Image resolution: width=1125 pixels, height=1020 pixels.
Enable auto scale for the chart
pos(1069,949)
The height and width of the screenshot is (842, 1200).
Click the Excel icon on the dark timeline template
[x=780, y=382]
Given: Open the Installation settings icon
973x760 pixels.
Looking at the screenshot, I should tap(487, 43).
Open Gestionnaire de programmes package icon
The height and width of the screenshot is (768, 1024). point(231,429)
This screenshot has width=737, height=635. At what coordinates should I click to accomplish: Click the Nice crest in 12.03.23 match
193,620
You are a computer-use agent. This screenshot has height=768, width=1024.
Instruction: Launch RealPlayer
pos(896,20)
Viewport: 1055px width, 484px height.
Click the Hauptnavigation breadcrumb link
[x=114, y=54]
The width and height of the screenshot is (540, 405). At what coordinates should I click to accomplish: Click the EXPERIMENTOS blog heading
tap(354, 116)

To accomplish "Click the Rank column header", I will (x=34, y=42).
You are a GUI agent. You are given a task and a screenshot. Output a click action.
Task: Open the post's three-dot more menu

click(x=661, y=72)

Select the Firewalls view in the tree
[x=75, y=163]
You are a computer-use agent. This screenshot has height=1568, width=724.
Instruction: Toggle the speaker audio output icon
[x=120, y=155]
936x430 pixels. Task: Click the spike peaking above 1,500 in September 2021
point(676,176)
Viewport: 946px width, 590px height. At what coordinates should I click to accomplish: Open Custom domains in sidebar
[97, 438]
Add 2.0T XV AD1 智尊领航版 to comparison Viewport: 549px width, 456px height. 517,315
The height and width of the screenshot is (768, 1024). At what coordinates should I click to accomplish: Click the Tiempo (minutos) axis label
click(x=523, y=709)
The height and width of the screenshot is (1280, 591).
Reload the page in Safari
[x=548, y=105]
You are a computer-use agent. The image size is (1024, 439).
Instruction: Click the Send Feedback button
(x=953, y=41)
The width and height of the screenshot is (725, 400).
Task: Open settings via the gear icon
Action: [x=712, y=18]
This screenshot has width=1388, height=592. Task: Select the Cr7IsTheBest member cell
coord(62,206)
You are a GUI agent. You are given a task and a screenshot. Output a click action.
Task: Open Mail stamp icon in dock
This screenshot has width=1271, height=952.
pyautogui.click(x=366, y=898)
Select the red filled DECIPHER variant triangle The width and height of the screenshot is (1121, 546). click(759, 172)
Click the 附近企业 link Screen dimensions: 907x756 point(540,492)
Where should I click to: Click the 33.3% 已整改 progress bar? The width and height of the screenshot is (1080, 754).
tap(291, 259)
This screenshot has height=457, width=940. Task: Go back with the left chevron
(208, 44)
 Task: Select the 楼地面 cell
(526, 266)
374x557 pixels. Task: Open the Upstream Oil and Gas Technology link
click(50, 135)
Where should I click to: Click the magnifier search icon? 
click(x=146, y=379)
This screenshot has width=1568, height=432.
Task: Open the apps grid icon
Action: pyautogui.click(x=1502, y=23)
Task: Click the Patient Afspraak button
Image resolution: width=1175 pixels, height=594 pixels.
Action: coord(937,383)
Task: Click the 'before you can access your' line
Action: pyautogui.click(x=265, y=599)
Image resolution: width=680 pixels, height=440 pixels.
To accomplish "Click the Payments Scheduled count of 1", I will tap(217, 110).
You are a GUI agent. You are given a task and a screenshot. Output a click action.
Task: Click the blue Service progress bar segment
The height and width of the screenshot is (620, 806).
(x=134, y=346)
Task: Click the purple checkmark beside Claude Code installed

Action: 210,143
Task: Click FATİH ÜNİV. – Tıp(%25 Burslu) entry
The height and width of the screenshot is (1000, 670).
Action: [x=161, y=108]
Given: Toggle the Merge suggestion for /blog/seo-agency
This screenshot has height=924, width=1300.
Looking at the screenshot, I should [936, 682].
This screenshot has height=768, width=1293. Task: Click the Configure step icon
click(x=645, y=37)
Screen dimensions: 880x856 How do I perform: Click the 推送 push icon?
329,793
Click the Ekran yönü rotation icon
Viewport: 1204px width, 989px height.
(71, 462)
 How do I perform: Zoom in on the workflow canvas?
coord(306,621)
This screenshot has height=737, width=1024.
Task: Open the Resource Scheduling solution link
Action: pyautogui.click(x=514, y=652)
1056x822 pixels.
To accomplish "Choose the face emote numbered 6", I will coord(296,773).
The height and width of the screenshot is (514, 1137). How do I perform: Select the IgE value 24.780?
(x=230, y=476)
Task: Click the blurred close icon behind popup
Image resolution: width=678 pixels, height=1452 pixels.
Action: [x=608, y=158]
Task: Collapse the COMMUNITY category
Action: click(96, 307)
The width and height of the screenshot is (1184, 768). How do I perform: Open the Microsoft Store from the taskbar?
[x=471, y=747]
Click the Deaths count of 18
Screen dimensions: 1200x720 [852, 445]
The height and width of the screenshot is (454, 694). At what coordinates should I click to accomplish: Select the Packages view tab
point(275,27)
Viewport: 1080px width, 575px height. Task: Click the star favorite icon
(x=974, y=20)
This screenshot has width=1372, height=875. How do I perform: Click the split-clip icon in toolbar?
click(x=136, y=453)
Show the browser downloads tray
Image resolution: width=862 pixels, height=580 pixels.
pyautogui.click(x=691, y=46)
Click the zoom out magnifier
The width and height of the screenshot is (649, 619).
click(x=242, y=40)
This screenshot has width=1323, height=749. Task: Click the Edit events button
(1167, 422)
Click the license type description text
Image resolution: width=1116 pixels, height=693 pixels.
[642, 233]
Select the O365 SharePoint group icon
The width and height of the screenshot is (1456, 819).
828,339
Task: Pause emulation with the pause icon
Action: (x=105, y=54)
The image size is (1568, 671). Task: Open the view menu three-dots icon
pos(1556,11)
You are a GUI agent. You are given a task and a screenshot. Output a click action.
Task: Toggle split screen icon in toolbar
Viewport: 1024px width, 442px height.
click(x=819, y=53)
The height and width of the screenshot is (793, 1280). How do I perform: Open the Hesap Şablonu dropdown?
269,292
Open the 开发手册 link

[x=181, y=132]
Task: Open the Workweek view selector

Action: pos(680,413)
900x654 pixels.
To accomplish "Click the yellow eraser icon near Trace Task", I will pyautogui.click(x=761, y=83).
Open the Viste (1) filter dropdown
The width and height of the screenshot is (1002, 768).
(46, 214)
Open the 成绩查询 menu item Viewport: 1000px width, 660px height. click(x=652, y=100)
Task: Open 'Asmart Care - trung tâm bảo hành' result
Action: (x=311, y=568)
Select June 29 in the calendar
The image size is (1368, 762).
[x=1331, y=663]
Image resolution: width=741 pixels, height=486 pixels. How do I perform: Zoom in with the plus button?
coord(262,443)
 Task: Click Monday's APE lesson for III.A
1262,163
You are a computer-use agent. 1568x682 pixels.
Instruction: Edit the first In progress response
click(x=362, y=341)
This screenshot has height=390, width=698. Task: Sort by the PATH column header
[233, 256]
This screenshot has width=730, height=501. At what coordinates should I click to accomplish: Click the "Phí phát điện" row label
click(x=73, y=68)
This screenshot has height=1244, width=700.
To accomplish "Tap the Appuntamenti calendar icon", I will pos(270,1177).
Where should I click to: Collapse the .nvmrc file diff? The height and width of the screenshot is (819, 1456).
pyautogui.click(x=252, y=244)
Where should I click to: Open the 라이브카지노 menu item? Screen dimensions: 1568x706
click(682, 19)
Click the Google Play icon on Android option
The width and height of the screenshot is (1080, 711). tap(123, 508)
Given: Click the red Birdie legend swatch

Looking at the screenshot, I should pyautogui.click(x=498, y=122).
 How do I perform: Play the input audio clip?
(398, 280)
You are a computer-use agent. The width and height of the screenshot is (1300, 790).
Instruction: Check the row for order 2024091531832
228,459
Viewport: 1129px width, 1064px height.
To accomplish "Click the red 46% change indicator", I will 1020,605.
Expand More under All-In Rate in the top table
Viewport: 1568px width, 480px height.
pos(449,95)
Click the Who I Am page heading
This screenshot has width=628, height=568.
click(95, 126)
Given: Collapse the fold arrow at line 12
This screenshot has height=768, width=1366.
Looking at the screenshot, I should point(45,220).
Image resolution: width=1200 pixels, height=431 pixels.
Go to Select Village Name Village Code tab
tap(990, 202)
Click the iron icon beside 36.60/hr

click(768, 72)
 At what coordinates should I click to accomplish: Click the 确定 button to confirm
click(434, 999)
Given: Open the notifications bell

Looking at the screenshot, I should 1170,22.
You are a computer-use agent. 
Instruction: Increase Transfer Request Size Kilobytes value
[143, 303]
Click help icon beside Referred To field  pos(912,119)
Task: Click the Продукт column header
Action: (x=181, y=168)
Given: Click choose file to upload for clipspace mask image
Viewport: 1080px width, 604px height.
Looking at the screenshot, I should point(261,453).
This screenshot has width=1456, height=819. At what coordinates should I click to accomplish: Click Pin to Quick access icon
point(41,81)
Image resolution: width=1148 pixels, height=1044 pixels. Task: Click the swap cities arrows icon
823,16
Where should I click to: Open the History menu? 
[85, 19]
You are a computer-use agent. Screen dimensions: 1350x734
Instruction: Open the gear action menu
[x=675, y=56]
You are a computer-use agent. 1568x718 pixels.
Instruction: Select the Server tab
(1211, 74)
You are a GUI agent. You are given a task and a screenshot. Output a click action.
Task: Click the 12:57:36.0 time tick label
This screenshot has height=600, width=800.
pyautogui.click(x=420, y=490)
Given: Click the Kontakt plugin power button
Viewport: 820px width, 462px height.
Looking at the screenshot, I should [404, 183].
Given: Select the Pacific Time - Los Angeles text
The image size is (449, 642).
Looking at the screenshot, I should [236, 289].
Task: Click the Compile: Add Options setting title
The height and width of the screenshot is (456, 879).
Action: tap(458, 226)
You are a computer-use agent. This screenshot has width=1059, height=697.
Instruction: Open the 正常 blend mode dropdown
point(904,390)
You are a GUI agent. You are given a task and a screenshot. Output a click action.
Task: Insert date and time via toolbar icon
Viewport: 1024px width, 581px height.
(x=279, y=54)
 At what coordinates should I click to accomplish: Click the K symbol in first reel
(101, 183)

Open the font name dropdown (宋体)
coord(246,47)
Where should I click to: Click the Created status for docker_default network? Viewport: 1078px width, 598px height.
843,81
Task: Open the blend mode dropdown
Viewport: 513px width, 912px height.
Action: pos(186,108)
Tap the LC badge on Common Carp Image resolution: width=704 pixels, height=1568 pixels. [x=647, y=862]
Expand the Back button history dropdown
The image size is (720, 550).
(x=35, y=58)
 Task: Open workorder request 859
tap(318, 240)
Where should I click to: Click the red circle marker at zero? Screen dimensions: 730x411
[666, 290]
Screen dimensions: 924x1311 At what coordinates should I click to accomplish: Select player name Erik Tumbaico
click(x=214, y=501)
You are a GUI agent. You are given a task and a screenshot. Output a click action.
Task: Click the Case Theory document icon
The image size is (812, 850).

● ● ● ● ● ● ●

**Exercise aim**: For every line in the data above that holds "calendar", return the line itself.

**Reply**:
Select June 29 in the calendar
To accomplish "Tap the Appuntamenti calendar icon", I will pos(270,1177).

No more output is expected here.